▶ **Task**
Please take the lines from the one holding "Image resolution: width=366, height=2576." through the one holding "[Abrir busca] (342, 9)" in the data below and copy them exactly.

▶ **Supplied records**
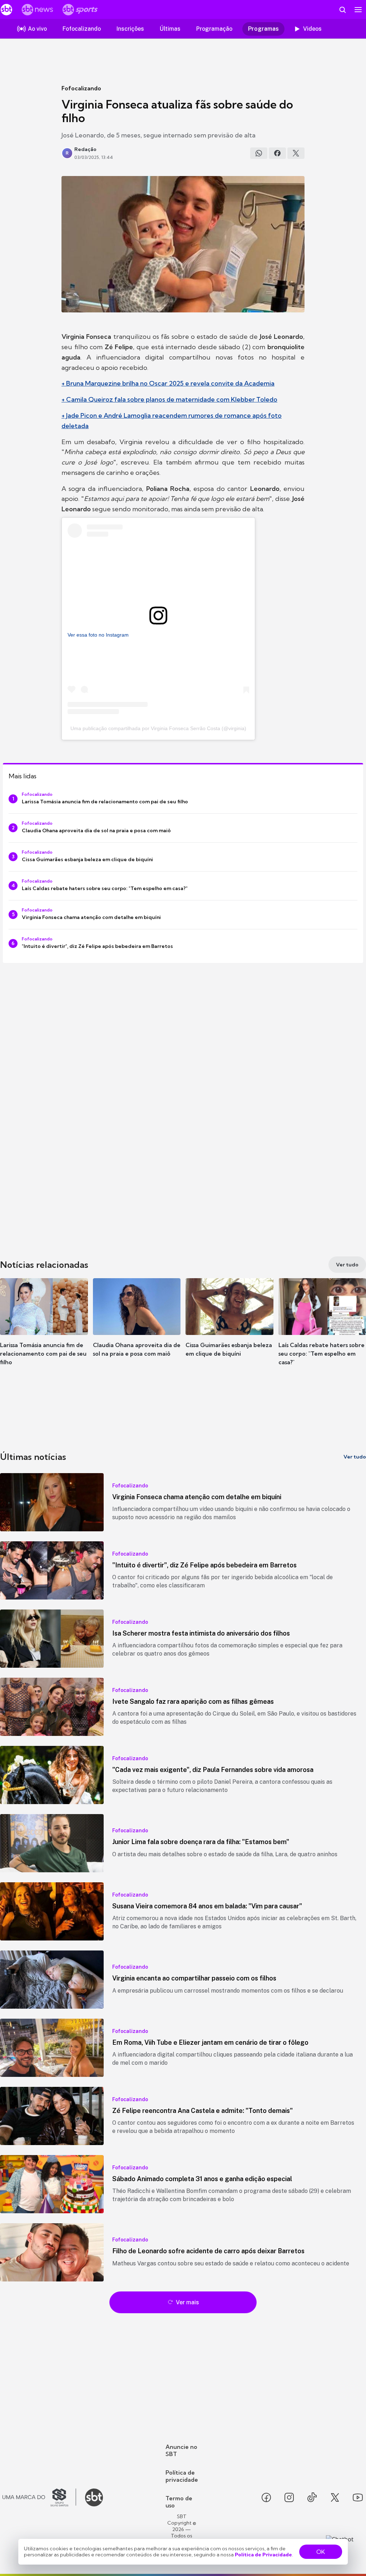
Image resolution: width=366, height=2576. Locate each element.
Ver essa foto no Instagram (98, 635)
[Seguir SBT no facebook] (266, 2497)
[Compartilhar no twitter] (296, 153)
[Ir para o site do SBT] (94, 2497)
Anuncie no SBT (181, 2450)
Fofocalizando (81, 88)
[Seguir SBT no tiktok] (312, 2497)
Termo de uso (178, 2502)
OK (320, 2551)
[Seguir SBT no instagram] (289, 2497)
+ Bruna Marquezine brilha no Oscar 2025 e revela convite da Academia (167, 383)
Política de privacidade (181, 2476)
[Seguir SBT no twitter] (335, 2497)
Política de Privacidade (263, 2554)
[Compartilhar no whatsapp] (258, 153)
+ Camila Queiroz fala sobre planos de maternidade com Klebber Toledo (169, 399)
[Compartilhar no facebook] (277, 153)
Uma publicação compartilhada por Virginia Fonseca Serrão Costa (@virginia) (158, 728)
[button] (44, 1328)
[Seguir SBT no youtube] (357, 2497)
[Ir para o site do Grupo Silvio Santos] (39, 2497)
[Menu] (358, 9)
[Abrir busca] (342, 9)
==
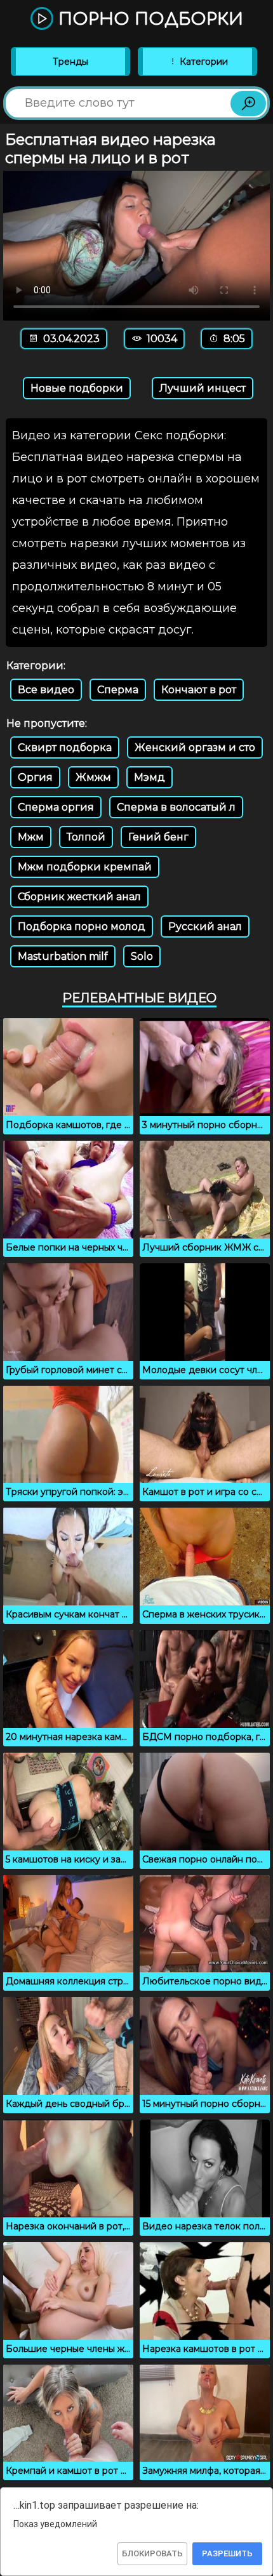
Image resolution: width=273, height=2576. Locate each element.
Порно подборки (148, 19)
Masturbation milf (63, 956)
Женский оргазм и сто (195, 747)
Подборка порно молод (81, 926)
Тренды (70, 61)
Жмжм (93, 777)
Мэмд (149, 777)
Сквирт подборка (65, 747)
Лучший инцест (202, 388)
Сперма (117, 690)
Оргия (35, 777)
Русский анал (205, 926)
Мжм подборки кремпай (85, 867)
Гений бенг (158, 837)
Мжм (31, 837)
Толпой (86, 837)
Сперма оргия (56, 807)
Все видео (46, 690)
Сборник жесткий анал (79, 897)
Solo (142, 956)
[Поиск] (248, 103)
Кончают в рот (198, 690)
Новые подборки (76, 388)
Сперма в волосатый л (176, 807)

▶ **Expected output**
Image resolution: width=366, height=2576. Locate each element.
Ver essa foto no Instagram (98, 635)
[Seguir SBT no facebook] (266, 2497)
[Compartilhar no twitter] (296, 153)
[Ir para o site do SBT] (94, 2497)
Anuncie no SBT (181, 2450)
Fofocalizando (81, 88)
[Seguir SBT no tiktok] (312, 2497)
Termo de uso (178, 2502)
OK (320, 2551)
[Seguir SBT no instagram] (289, 2497)
+ Bruna Marquezine brilha no Oscar 2025 e revela convite da Academia (167, 383)
Política de privacidade (181, 2476)
[Seguir SBT no twitter] (335, 2497)
Política de Privacidade (263, 2554)
[Compartilhar no whatsapp] (258, 153)
+ Camila Queiroz fala sobre planos de maternidade com Klebber Toledo (169, 399)
[Compartilhar no facebook] (277, 153)
Uma publicação compartilhada por Virginia Fonseca Serrão Costa (@virginia) (158, 728)
[button] (44, 1328)
[Seguir SBT no youtube] (357, 2497)
[Ir para o site do Grupo Silvio Santos] (39, 2497)
[Menu] (358, 9)
[Abrir busca] (342, 9)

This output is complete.